§ **PROBLEM TO SOLVE**: An exact printout of all the entries is required.

Collected data
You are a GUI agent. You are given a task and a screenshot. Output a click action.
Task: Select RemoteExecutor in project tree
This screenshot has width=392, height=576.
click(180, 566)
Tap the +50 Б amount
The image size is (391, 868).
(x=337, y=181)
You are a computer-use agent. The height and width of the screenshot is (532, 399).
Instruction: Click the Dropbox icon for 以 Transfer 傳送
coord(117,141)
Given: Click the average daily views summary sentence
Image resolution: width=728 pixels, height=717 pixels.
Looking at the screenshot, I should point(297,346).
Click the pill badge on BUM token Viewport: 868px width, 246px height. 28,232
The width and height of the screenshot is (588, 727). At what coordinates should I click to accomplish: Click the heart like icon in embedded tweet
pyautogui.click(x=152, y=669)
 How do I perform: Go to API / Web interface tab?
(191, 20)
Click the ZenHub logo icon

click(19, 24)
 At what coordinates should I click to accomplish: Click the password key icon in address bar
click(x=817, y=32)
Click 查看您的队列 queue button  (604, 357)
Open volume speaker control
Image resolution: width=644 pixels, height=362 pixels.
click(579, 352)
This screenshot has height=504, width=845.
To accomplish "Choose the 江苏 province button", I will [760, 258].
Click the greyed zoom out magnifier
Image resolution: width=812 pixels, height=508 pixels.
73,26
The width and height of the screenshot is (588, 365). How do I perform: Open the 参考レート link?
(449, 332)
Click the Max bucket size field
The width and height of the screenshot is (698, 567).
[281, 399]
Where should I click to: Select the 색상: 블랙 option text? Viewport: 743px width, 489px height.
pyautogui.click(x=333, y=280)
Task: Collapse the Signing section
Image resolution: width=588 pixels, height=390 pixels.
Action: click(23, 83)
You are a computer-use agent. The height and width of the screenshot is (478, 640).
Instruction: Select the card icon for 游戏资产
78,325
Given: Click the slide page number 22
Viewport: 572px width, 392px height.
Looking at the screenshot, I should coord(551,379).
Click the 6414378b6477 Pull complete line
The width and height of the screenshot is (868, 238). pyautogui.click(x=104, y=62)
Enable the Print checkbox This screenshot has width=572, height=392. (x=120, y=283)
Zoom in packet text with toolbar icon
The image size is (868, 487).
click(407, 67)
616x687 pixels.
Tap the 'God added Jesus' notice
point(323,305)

§ **REPLY**:
You are a GUI agent. You are given a task and a screenshot. Output a click action.
Task: Select RemoteExecutor in project tree
This screenshot has width=392, height=576.
click(180, 566)
Tap the +50 Б amount
The image size is (391, 868).
(x=337, y=181)
You are a computer-use agent. The height and width of the screenshot is (532, 399).
Instruction: Click the Dropbox icon for 以 Transfer 傳送
coord(117,141)
Given: Click the average daily views summary sentence
Image resolution: width=728 pixels, height=717 pixels.
Looking at the screenshot, I should point(297,346).
Click the pill badge on BUM token Viewport: 868px width, 246px height. 28,232
The width and height of the screenshot is (588, 727). At what coordinates should I click to accomplish: Click the heart like icon in embedded tweet
pyautogui.click(x=152, y=669)
 How do I perform: Go to API / Web interface tab?
(191, 20)
Click the ZenHub logo icon

click(19, 24)
 At what coordinates should I click to accomplish: Click the password key icon in address bar
click(x=817, y=32)
Click 查看您的队列 queue button  (604, 357)
Open volume speaker control
Image resolution: width=644 pixels, height=362 pixels.
click(579, 352)
This screenshot has height=504, width=845.
To accomplish "Choose the 江苏 province button", I will [760, 258].
Click the greyed zoom out magnifier
Image resolution: width=812 pixels, height=508 pixels.
73,26
The width and height of the screenshot is (588, 365). How do I perform: Open the 参考レート link?
(449, 332)
Click the Max bucket size field
The width and height of the screenshot is (698, 567).
[281, 399]
Where should I click to: Select the 색상: 블랙 option text? Viewport: 743px width, 489px height.
pyautogui.click(x=333, y=280)
Task: Collapse the Signing section
Image resolution: width=588 pixels, height=390 pixels.
Action: click(23, 83)
You are a computer-use agent. The height and width of the screenshot is (478, 640).
Instruction: Select the card icon for 游戏资产
78,325
Given: Click the slide page number 22
Viewport: 572px width, 392px height.
Looking at the screenshot, I should coord(551,379).
Click the 6414378b6477 Pull complete line
The width and height of the screenshot is (868, 238). pyautogui.click(x=104, y=62)
Enable the Print checkbox This screenshot has width=572, height=392. (x=120, y=283)
Zoom in packet text with toolbar icon
The image size is (868, 487).
click(407, 67)
616x687 pixels.
Tap the 'God added Jesus' notice
point(323,305)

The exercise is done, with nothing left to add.